Gosset’s primary focus at Guinness was on the agricultural part of the business. One of the areas he worked on was improving the yields of what is arguably the single most important ingredient in Guinness: barley.
Barley, like any other crop, comes in many varieties. Some varieties yield more than others: one variety might produce twice the output compared to another variety, even though they’ve both been cultivated on the same unit area of land and under similar conditions.
This leads to a knotty problem: how can we determine, to a reasonable degree of scientific certainty, if one variety of barley yields more than another?
Nowadays, what we would do is collect two representative samples, run a statistical hypothesis test, and call it a day. But back in the early 1900s, statistics wasn’t like it is today. Hypothesis testing did exist, but not in a principled fashion for very small samples. Cultivating many varieties of barley, each on large patches of land, to get samples large enough for the tests that existed back then was the only real solution.
For Gosset, this was unacceptable. Despite being time consuming, growing vast amounts of crop for hypothesis testing is incredibly wasteful. I can’t speak to the mind of the man, but I suspect the 1900s equivalent of “there must be a better way!” was uttered more than once.
Leveraging his knowledge in statistics, Gosset set about solving the problem. Specifically, he formalised the continuous probability distribution that occurs when estimating the mean of normally distributed populations when the sample size is small. On the surface, this formalisation may not seem like a big deal, but those familiar with probability theory will recognise its significance: put briefly, given two samples, we can calculate how (un)likely it is that the mean of one sample is equal to that of another, even when the sample sizes are small.

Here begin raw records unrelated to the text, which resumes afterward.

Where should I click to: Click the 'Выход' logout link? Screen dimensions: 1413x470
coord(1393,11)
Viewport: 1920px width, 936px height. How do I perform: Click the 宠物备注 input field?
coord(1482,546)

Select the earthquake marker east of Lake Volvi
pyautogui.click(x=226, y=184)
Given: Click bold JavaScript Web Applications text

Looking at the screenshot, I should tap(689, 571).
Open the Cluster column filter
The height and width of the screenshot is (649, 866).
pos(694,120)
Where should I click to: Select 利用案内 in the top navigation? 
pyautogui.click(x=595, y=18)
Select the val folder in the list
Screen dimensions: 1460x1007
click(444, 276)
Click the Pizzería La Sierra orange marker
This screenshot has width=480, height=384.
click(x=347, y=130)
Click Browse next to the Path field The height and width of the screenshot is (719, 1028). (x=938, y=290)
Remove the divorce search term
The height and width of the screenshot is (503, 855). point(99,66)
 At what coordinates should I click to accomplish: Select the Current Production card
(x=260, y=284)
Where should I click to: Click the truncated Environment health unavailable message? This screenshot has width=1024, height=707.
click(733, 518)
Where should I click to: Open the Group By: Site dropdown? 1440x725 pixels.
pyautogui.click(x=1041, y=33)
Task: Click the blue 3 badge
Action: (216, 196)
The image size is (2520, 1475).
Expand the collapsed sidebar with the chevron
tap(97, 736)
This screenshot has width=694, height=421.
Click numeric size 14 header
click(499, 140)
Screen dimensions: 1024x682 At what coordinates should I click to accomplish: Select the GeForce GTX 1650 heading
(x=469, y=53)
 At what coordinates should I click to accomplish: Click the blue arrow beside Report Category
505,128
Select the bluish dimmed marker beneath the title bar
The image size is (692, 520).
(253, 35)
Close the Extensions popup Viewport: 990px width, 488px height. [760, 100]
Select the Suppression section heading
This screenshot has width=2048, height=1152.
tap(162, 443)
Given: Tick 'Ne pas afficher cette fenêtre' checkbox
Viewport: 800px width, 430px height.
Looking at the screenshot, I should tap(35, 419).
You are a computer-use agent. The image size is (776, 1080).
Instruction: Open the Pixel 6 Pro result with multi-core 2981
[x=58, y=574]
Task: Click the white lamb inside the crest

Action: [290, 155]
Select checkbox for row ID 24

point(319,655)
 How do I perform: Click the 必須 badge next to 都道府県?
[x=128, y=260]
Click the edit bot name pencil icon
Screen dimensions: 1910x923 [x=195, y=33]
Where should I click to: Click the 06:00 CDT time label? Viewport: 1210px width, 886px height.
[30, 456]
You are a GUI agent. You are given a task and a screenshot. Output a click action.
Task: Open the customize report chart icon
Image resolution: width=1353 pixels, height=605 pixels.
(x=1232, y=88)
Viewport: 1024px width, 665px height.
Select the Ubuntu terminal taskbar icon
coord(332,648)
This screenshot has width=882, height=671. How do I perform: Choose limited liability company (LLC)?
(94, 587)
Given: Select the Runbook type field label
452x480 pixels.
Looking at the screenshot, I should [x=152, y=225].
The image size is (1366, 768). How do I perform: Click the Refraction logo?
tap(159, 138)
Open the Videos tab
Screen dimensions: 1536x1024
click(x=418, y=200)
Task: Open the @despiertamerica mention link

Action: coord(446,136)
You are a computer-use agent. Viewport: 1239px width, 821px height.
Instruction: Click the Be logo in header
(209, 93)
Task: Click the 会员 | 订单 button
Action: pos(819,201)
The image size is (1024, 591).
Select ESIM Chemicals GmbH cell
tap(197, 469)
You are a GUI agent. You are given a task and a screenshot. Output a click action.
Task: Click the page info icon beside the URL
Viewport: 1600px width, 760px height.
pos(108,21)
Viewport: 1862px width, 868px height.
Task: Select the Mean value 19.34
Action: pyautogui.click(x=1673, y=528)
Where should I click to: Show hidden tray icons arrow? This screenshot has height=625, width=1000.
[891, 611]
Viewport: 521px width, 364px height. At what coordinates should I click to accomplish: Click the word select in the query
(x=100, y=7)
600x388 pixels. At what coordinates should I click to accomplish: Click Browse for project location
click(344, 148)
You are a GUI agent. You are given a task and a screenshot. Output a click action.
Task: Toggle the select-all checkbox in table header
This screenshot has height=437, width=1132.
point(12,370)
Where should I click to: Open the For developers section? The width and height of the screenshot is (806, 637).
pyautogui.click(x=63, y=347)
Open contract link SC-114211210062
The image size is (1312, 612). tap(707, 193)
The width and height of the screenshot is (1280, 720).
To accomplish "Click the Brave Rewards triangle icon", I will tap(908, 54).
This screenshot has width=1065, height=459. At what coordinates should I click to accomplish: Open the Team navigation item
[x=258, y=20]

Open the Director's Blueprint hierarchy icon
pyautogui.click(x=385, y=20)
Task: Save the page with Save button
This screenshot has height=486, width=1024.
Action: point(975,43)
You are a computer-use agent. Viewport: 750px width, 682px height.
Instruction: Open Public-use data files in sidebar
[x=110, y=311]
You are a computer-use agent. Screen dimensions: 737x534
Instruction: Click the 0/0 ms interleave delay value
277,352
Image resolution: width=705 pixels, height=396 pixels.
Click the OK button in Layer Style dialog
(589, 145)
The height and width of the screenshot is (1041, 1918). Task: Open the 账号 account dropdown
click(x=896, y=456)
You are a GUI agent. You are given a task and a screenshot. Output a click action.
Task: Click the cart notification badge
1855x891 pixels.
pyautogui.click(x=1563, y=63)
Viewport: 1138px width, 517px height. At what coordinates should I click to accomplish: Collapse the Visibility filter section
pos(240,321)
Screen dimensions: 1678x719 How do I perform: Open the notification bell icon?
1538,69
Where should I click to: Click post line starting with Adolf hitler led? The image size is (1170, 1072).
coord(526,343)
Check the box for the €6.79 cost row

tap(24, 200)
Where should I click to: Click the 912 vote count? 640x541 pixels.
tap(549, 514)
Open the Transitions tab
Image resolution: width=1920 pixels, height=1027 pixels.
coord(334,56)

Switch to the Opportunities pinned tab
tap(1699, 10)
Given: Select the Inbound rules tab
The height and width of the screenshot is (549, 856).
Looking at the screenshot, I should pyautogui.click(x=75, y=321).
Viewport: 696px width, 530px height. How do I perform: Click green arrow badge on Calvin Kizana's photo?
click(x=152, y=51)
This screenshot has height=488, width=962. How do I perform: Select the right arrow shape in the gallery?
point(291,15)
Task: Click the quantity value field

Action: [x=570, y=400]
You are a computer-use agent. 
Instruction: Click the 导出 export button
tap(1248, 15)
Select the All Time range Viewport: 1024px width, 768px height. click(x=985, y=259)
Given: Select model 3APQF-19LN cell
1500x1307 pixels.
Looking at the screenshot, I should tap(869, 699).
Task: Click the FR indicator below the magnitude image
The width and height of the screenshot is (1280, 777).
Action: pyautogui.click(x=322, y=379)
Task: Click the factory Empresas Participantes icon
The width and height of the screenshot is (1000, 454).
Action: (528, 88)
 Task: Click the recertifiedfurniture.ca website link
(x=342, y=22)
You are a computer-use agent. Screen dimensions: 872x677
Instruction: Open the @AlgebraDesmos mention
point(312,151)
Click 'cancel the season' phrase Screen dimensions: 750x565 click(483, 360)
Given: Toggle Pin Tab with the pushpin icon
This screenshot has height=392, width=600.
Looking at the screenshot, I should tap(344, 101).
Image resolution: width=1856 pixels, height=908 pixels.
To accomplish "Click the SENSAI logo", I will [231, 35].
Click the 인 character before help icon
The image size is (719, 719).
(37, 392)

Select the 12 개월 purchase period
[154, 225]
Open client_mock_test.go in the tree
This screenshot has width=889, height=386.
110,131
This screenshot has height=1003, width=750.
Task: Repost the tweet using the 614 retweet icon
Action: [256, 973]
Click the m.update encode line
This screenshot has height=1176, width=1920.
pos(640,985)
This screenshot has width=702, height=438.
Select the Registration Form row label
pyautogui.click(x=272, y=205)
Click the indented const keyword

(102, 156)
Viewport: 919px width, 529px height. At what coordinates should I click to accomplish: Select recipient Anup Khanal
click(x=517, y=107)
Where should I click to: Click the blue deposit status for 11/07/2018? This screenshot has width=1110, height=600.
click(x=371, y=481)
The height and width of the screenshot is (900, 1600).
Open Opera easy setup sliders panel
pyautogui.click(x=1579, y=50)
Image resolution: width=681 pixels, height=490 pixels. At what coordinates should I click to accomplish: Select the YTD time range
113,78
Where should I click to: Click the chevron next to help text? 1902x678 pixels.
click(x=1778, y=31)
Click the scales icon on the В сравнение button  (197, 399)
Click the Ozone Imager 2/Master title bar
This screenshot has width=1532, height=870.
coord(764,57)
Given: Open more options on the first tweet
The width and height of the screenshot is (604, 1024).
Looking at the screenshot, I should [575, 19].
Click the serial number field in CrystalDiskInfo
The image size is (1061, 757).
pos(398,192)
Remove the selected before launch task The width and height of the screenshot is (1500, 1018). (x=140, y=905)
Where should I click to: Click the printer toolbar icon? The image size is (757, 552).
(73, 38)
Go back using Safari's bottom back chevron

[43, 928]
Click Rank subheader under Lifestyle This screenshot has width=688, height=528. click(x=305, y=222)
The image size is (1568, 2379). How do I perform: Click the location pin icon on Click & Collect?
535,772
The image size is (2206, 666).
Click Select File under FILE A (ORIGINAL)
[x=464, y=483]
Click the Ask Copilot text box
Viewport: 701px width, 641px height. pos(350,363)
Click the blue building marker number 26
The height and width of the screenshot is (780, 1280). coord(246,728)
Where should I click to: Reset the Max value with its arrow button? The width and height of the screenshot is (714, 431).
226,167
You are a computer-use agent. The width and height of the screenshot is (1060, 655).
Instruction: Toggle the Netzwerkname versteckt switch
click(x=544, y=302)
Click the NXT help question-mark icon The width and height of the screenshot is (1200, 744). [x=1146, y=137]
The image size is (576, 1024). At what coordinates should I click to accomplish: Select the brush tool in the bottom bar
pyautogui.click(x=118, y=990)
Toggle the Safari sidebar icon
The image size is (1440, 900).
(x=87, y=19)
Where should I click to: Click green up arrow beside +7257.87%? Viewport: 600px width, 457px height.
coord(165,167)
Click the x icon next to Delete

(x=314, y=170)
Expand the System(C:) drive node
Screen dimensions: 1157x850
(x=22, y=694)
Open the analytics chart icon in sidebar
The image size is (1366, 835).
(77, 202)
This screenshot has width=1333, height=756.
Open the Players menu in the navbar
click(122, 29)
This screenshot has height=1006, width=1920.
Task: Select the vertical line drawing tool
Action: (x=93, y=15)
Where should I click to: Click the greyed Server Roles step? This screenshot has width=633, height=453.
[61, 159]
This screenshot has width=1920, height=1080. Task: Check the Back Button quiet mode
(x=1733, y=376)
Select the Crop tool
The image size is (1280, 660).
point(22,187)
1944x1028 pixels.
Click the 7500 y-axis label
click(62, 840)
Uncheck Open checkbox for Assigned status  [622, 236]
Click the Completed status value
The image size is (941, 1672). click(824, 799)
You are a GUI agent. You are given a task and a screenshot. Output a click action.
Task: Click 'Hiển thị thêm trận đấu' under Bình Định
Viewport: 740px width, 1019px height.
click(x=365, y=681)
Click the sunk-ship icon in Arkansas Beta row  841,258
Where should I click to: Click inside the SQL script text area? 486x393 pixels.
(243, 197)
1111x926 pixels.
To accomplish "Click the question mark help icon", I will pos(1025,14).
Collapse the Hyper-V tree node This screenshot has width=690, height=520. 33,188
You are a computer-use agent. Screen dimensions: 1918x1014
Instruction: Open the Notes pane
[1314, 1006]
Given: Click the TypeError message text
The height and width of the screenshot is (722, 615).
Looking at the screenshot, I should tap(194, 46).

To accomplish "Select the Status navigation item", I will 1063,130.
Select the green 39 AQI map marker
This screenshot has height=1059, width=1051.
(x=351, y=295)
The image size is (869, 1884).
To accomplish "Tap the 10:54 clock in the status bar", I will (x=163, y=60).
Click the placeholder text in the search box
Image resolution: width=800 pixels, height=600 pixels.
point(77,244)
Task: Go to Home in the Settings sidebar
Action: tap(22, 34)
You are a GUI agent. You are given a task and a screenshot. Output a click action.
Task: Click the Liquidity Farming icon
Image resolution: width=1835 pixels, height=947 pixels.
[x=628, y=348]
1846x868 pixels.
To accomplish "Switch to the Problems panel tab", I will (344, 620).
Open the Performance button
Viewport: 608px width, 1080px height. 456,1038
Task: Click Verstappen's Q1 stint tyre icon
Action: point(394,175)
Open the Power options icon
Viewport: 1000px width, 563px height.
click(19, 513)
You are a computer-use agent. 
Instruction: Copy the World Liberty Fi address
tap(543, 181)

Gosset was on to something.
Being a true academic, Gosset wanted to share his formalisation with other scholars. Unfortunately, some years back, another Guinness employee had inadvertantly disclosed trade secrets in a published paper, leaving the company disinclined to allow futher publishing. Nevertheless, after pleading his case, Guinness granted Gosset a dispensation, on condition that he publish under a pseudonym.
In March 1908, William Sealy Gosset did just that. His paper, appropriately entitled The probable error of a mean, was published in Biometrika.
The distribution he formalised is what we now refer to as the t-distribution, and the pseudonym he used was Student.
Today, the Student’s t-distribution and its associated hypothesis test, the Student’s t-test, are ubiqituous in the field of frequentist statistics. They form the basis for frequentist A/B- and multivariate tests, both for paired and unpaired samples. They are taught to, and recognised by, students all around the world. They’ve fundamentally changed how we assess the performance of website layouts, the effectiveness of medical procedures, and, of course, the yields of barley.
In 1935, at the age of 59, Gosset moved to London to take charge of a new Guinness brewery. As he had done for decades, he continued to apply the scientific method to making the perfect pint. Tragically, only two years later, he died of a heart attack.
The person behind the pen name Student is rarely recognised in the annals of history. Gosset was one of those few individuals who, when faced with a unsolved problem, persist until they find a solution. That takes not only talent, knowledge, and perseverance, but also willingness to learn. That’s why William Sealy Gosset deserves to be mentioned as one of the true greats of statistics. History doesn’t disclose exactly why Gosset chose Student as his pen name, but I personally like to think he chose it to give us all a subtle reminder of what’s important.